EXERCISES TO COMPLETE:
a: Repeat the passage of the article on Spain's austerity protests word for word, starting with "The finance minister, Cristóbal" and going on through "unsustainable 7% level.".
b: In the article on Spain's austerity protests, what interest rate did Spain pay to sell five-year bonds?
c: Carry the article on Spain's austerity protests further from where it stops.

PAGE TEXT:
>>>

Spain's cost of borrowing hits record high as Germany approves potential bond-buying with leftovers from €100bn banks bailout
Protesters took to the streets of 80 Spanish cities on Thursday night after prime minister Mariano Rajoy's People's party (PP) pushed a €65bn (£51bn) austerity package through parliament and the country paid record prices to borrow money from sceptical markets.
More than 100,000 people were estimated to have joined in demonstrations called by trades unions, with about 50,000 gathering in Madrid. Police fired rubber bullets to disperse the protesters in Madrid.
Angry civil servants had blocked traffic in several main Madrid avenues earlier in the day, with protesters puncturing the tyres of dozens of riot police vans, amid growing upset at austerity, recession and 24% unemployment.
Rajoy was able to get the measures through parliament comfortably, using only the votes of PP MPs.
The finance minister, Cristóbal Montoro, who warned on Wednesday there was no money for civil service wages, said Spain could not go deeper into debt. "Financing public services with more deficit and more debt will doom us," he said.
Proof of Spain's growing financing problems came when it paid a record interest rate of 6.459% to sell five-year bonds, while rates on 10-year bonds rose back above the unsustainable 7% level.

<<<

DATASET CONTENT:
>>>

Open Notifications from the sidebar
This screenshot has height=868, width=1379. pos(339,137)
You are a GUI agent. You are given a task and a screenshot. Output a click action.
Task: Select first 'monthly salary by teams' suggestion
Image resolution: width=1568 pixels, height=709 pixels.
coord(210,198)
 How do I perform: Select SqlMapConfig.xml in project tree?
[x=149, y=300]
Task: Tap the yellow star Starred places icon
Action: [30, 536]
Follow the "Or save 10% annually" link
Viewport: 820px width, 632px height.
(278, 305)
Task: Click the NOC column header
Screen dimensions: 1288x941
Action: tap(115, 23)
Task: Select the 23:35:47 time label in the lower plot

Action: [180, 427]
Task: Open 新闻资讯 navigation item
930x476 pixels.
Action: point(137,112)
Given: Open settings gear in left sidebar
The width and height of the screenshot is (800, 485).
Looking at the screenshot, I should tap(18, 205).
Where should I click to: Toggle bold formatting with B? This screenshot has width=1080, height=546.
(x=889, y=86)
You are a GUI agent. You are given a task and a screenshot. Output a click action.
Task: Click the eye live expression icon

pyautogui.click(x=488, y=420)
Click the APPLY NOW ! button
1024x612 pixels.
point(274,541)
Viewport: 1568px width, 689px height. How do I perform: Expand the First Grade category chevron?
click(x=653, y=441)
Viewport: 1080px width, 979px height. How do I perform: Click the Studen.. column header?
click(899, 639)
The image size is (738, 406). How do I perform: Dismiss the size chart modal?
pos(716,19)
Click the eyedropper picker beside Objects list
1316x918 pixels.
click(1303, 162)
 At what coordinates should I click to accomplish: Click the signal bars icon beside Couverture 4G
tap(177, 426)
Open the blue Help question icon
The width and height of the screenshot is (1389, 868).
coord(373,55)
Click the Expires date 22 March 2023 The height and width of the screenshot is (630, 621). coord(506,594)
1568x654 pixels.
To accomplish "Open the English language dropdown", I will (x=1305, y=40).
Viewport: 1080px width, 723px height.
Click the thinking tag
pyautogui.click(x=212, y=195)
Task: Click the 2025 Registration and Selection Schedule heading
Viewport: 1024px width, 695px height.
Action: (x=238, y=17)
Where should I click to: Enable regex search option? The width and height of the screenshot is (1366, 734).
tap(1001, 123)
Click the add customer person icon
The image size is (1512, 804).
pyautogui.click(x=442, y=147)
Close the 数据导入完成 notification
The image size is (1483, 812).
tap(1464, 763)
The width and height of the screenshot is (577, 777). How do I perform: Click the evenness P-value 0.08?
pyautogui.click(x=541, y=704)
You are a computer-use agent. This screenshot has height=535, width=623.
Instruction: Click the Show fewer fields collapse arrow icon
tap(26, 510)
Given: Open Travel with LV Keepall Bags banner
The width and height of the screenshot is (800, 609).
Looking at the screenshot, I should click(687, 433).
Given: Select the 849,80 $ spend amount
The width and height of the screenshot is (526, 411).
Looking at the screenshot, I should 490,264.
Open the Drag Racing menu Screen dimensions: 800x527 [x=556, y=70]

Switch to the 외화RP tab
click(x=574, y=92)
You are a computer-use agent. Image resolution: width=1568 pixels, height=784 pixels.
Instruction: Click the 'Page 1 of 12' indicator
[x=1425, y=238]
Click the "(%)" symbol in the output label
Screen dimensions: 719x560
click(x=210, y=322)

<<<

RESULTS FOR EACH TASK:
a:
The finance minister, Cristóbal Montoro, who warned on Wednesday there was no money for civil service wages, said Spain could not go deeper into debt. "Financing public services with more deficit and more debt will doom us," he said.
Proof of Spain's growing financing problems came when it paid a record interest rate of 6.459% to sell five-year bonds, while rates on 10-year bonds rose back above the unsustainable 7% level.

b: 6.459%

c:
France paid less than 1% for similar five-year bonds as investors shunned southern economies for what they saw as the eurozone's safer core.
A bailout for Spain's ailing banks was approved in a key vote by the German parliament, though a last-minute surprise in the package saw a move towards enabling potential bond-buying with leftover money from the €100bn on offer.
Officials in Brussels and Madrid insisted that bond-buying and bank bailouts were not connected, even though they appeared in a bailout document released on Thursday.
"The aid programme for bank recapitalisation is destined only for that and not for the purchase of bonds on the primary or secondary markets," a Spanish government source said.
European commission spokesman Simon O'Connor said: "There is no link between assistance for bank recapitalisation in Spain and any other type of financial assistance, which might be requested at some further juncture by Spain or anybody else."
But a draft European financial stability facility (EFSF) bailout contract published by the German parliament lays out the conditions by which Spain might request the funds to buy bonds with money currently earmarked only for banks.
Madrid would have to formally ask eurozone finance ministers for their agreement and then renegotiate the memorandum of understanding as specific terms for that aid were drawn up.
"What Spain and the market need is some reassurance on the eurozone agreement that the Spanish state would not be responsible for the bank bailout," said Luis Garicano of the London School of Economics. "Leaving the door confusingly ajar as to a larger rescue does not help Spain, whose financial needs would anyway be much larger."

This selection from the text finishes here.